Concentration model types¶
Empirical model¶
Data points are sampled at random from the available set. Non-detects are handled by imputation. If occurrence patterns are used, a proportion \(p_{0} / p_{ND}\) of non-detects is set as 0. See also concentration models.
Non-detect spike lognormal model¶
A binomial model is used to estimate the proportion \(p\) of positive values (detects). This is just the proportion observed in the data (unless agricultural use data have been used to set a proportion of true zeroes). A lognormal model is fitted to the positive data. This provides estimates of \(\mu\) and \(\sigma\), which are the mean and standard deviation of the natural logarithm of the concentration. Simulated concentrations are a non-detect with probability \(p_{ND} = 1-p\) or a value sampled from the fitted lognormal distribution with probability \(p\). Non-detects are handled by imputation. If occurrence patterns are used, a proportion \(p_{0} / p_{ND}\) of non-detects is set as 0. Minimum requirements: at least two positive concentration values. See also concentration models.
Non-Detect-Spike Truncated lognormal model¶
A binomial model is used to estimate the proportion \(p\) of positive values (detects). This is just the proportion observed in the data (unless agricultural use data have been used to set a proportion of true zeroes in which case \(p\) is calculated on the remaining proportion). A truncated lognormal model, with LOR as the truncation limit, is fitted to the positive data, leading to estimates of \(\mu\) and \(\sigma\), which are the mean and standard deviation of the natural logarithm of the concentration. Simulated concentrations are a non-detect with probability \(p_{ND} = 1-p\) or a value sampled from the fitted lognormal distribution with probability \(p\). Non-detects are handled by imputation. If occurrence patterns are used, a proportion \(p_{0} / p_{ND}\) of non-detects is set as 0. Minimum requirements: at least two positive concentration values, all non-detects must have one LOR value. See also concentration models.
Censored Lognormal model¶
A censored lognormal model, with LOR as the censoring limit, is fitted to the data, both positives and non-detects. This provides estimates of \(\mu\) and \(\sigma\), which are the mean and standard deviation of the natural logarithm of the concentration. If agricultural use data are being used, then a proportion \(p_{0} / p_{ND}\) of non-detects will be excluded, where \(p_{0}\) will be lowered to \(p_{ND}\) if it would be higher. Simulated concentrations are sampled from the fitted lognormal distribution. If agricultural use data have been used, simulated concentrations are 0 with probability \(p_{0}\) or are sampled from the fitted lognormal distribution with probability \(1-p_{0}\). Minimum requirements: at least one positive concentration value. See also concentration models.
Zero-spike censored lognormal model¶
A mixture distribution of a spike of true zeroes and a censored lognormal model, with LOR as the censoring limit, is fitted to the data (non-detects and positives. This provides estimates of \(p_{0}\), which is the proportion of true zeroes, and of \(\mu\) and \(\sigma\), which are the mean and standard deviation of the natural logarithm of the concentration. Simulated concentrations are 0 with probability \(p_{0}\) and are sampled from the fitted lognormal distribution with probability \(1-p_{0}\). Minimum requirements: at least one positive concentration value, no agricultural use data for the food-substance combination (which directly specify \(p_{0}\), therefore it should not be estimated from the data). See also concentration models.
Non-detect spike MRL model¶
This model simply takes values specified in an input table as Maximum Residue Level (MRL) to be used for the proportion of positive values in the concentration dataset, and can be used to force the use of a pessimistic value.
Summary statistics model¶
For this model, no individual measurements on raw agricultural commodities are needed. The final estimates of \(\mu\) and \(\sigma\) are simply provided or pooled or estimated using e.g. a coefficient of variation.

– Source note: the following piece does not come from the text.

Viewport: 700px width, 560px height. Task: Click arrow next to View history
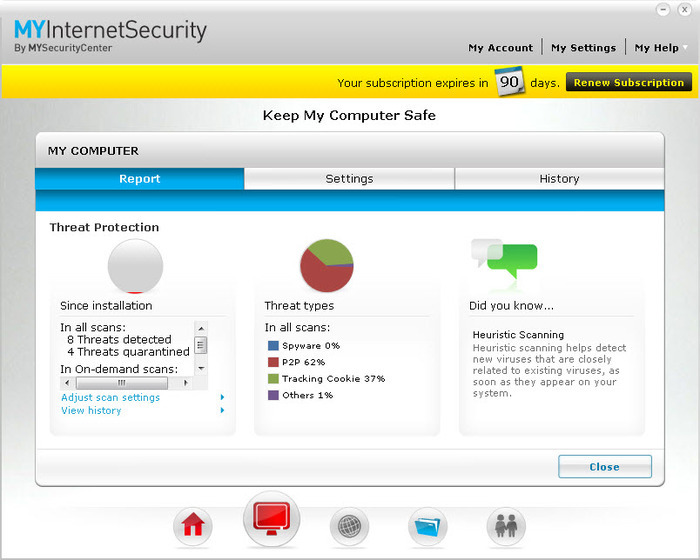pos(222,410)
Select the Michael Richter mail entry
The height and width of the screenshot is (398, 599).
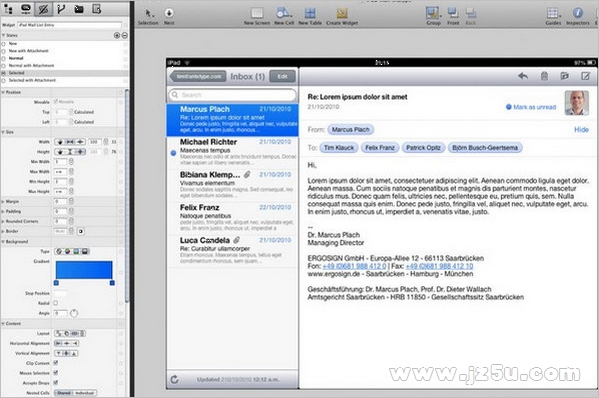click(232, 152)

Specific use of this model is found in Total Diet Study assessments. In general, each TDS food sample is prepared only once, yielding one measurement for a TDS food sample. The variability of the underlying distribution is unknown. However, a rough guess can be made using the e.g. coefficient of variation of the subsamples (in general raw agricultural commodities) that compose the TDS food sample. The estimated standard deviation is calculated as a pooled estimate using the coefficient of variation and the count of each subsample in the TDS food.